I have done many breakfasts, dinners, and even drinks to figure why I am the exception to all rules since kindergarten. Finally, after much grief, I just accepted it and found my niche. Which is not only accepted, but valued.
To this day I have never said "I want to be a doctor" but I find myself here all the same, mostly because of "peer pressure" from docs I have worked with.
I am of the opinion, perhaps arrogantly so, that most people I encounter simply don't understand medicine. At least they don't seem to understand it the way I, and a small minority of people I call mentors, do.
Whether they are doctors, nurses, or medics, they understand what to do when they see X, which usually has to be defined for them in some quantitative or list format, so they can perform Y treatment according to the guidlines, protocols, whatever. Perhaps with some finite and rudimentary understanding of what it is doing to a particular organ or system.
Then when a "new" study comes out, everyone is quick to want to add it to their back of tricks, because the conclusion says it should or does work.
There are even "standardized" ways to describe patient conditions. Great examples are NYHA and RIFLE scores. Then everyone and their brother finds the need to "tweak" them coming up with more variations of the score to be more accurate.
But how many see the obviousness of the truth?
If you must constantly tweak and modify, it means the score doesn't work!
Medicine is total body, philosophy, biological, and social. It is goal oriented and "why" is the most important part. Followed closely by "then what?"
Any provider who only sees a specific pathology or a specific organ, etc is going to fall way short many times. Despite our ideals to carve out hyperspecialization to make up for the vastness of knowledge and skill required so anybody can do it.
The problem with selecting applicants for medicine based on grades and standardized tests is that it predicts the ability to pass medical education based on mastery of academia. It does not even begin to measure capability to be a doctor. This directly leads to cookbook providers.

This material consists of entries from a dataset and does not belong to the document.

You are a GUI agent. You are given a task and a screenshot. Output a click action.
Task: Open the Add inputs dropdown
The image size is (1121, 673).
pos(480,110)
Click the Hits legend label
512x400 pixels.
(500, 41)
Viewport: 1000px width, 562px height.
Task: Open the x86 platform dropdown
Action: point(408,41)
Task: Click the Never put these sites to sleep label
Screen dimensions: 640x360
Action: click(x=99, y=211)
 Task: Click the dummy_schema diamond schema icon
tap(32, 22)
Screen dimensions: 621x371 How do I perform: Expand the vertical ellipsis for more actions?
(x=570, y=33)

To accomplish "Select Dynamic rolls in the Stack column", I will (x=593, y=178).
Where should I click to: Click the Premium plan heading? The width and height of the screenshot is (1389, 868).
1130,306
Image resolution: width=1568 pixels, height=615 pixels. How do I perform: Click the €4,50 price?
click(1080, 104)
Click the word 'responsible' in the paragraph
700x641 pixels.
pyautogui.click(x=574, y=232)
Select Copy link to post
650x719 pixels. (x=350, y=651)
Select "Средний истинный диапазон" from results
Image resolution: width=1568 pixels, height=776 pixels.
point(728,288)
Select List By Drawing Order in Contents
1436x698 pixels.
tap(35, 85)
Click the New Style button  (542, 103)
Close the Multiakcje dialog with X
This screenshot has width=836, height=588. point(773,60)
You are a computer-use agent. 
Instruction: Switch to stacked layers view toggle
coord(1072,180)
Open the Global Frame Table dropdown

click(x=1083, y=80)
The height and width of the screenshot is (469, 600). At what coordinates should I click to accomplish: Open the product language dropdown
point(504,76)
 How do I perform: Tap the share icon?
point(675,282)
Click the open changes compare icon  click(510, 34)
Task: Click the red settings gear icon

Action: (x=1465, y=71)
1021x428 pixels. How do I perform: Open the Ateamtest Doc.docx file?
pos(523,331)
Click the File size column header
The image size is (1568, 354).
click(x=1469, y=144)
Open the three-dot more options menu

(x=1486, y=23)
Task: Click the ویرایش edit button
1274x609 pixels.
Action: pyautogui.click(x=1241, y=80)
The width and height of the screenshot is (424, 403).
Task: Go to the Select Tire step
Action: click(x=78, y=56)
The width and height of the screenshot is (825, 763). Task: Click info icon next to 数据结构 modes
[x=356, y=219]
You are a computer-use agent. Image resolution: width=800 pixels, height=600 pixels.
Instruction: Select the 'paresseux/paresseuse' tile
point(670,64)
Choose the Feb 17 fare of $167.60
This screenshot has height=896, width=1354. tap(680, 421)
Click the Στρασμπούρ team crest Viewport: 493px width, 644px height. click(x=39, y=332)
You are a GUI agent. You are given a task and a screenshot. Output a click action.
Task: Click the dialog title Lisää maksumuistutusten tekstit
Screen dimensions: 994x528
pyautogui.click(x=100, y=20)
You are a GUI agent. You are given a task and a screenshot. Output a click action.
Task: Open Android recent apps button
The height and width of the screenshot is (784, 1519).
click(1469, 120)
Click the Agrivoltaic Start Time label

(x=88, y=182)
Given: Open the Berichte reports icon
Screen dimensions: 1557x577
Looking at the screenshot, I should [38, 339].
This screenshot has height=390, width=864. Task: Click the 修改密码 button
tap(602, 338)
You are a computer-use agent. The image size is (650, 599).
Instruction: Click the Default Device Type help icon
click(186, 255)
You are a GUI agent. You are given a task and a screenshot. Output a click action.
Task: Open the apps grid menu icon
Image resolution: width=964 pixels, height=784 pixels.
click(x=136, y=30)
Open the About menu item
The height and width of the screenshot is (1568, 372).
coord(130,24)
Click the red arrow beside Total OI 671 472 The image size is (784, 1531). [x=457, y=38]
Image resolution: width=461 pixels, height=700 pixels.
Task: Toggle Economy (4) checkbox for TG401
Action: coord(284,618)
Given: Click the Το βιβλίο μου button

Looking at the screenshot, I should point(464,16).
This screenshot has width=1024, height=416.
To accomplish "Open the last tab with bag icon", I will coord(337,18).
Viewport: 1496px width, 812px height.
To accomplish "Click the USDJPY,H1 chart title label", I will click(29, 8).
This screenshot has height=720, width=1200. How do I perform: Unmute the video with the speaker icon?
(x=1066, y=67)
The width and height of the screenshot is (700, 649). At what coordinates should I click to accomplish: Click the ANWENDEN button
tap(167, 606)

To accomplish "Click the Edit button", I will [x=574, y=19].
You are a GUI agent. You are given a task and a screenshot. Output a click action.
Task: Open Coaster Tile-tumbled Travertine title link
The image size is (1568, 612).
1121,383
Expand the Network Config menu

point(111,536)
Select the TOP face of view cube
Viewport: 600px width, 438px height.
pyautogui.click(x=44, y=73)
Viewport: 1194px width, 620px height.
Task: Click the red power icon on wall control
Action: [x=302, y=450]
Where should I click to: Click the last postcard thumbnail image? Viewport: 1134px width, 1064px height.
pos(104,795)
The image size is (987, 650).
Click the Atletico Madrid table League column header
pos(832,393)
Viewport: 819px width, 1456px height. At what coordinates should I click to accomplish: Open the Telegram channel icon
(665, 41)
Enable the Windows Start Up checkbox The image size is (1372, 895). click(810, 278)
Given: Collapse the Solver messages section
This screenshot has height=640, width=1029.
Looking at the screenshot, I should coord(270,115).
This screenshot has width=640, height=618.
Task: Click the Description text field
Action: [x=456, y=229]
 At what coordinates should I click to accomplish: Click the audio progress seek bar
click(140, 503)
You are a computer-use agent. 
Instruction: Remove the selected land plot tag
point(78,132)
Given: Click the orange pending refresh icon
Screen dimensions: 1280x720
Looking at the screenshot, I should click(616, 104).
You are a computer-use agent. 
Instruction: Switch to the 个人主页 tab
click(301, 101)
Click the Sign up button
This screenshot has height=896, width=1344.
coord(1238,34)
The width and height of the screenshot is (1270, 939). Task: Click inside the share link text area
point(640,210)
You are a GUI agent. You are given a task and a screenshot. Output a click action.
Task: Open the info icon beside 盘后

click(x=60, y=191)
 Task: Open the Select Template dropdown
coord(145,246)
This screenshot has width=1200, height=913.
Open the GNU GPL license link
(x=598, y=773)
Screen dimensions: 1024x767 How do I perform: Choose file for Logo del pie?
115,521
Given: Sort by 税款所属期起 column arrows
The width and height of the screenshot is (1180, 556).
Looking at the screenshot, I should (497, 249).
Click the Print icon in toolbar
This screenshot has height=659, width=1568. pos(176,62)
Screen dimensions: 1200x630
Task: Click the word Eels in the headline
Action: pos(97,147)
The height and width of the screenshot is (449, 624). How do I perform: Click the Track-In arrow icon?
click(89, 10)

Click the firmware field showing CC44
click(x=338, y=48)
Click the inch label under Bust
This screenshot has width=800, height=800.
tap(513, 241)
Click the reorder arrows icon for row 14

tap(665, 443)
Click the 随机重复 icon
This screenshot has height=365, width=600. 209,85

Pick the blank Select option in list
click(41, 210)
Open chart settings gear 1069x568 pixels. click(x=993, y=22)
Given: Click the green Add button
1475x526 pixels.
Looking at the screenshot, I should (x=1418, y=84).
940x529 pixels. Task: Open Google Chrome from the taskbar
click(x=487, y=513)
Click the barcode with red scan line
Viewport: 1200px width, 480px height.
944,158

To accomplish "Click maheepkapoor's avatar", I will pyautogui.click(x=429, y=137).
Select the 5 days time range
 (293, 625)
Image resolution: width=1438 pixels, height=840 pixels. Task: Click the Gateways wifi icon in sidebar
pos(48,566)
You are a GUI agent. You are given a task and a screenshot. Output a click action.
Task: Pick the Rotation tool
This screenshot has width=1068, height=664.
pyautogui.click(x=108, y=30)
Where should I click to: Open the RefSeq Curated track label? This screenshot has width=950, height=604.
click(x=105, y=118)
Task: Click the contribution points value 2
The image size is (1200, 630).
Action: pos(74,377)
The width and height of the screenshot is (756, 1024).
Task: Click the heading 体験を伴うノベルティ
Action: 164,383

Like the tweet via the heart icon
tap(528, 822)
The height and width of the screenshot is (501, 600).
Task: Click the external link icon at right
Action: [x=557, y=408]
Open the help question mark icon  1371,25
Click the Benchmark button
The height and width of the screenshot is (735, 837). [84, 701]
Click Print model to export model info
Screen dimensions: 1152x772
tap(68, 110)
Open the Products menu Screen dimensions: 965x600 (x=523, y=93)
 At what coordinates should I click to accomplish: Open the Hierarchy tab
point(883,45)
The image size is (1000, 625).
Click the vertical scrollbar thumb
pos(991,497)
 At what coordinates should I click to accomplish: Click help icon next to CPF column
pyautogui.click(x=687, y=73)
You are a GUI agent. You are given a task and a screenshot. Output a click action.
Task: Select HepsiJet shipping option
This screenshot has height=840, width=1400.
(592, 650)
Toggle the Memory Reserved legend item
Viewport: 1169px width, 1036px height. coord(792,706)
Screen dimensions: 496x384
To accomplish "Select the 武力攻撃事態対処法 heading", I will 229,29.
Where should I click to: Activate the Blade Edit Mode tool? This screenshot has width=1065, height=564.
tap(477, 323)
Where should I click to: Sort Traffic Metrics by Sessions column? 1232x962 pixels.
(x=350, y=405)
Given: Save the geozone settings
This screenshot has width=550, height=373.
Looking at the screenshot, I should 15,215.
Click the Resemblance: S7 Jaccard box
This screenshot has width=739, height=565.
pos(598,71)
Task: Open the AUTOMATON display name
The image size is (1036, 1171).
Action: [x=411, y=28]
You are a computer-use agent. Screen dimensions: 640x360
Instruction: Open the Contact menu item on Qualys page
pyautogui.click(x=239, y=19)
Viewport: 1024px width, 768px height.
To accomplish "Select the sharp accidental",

As has been brought up on this board a few times, PAs and other midlevels can produce research that shows they have the same effect as doctors who treat soley off of algorythms and standardized guidlines.
They spin this into showing how great they are. The opposite side of that coin is how bad doctors that do that are. What is worse, if you support such guidline treatment as the rule rather than the opinion it is, then a provider could easily be replaced by a computer algorythm which would print you out a bar coded prescription at the end of a form you fill out online.
It will be no less accurate then providers who do the same thing and perhaps even more so.
Makes you wonder what you pay for doesn't it?
2 questions I always ask myself about every patient,
1. Why will this treatment help them?
2. Am I trying to make this patient fit the treatment or the treatment fit the patient?
I know an ICU doc who likes to say "The trick to being a good intensivist is following the guidlines, knowing they will not work, until just before the point of no return, and at that moment, you can document your justification for not following them any longer and doing what you need to."
This doesn't bring discredit, it points out the flaw in the guidline system. Satisfy the master before you do what is needed.
This same doctor also likes to say "The reason you never hear of a guidline made up by a great clinician instead of a body is because great clinicians are busy taking care of patients and do not have the time needed to tell everyone else what to do in order to make themselves seem knowledgable."
Rules are tools devised for the safety of fools.
Having said all of that, not all rogue ideas are good simply because they are roguish.
Medicine is an art, not a math equation.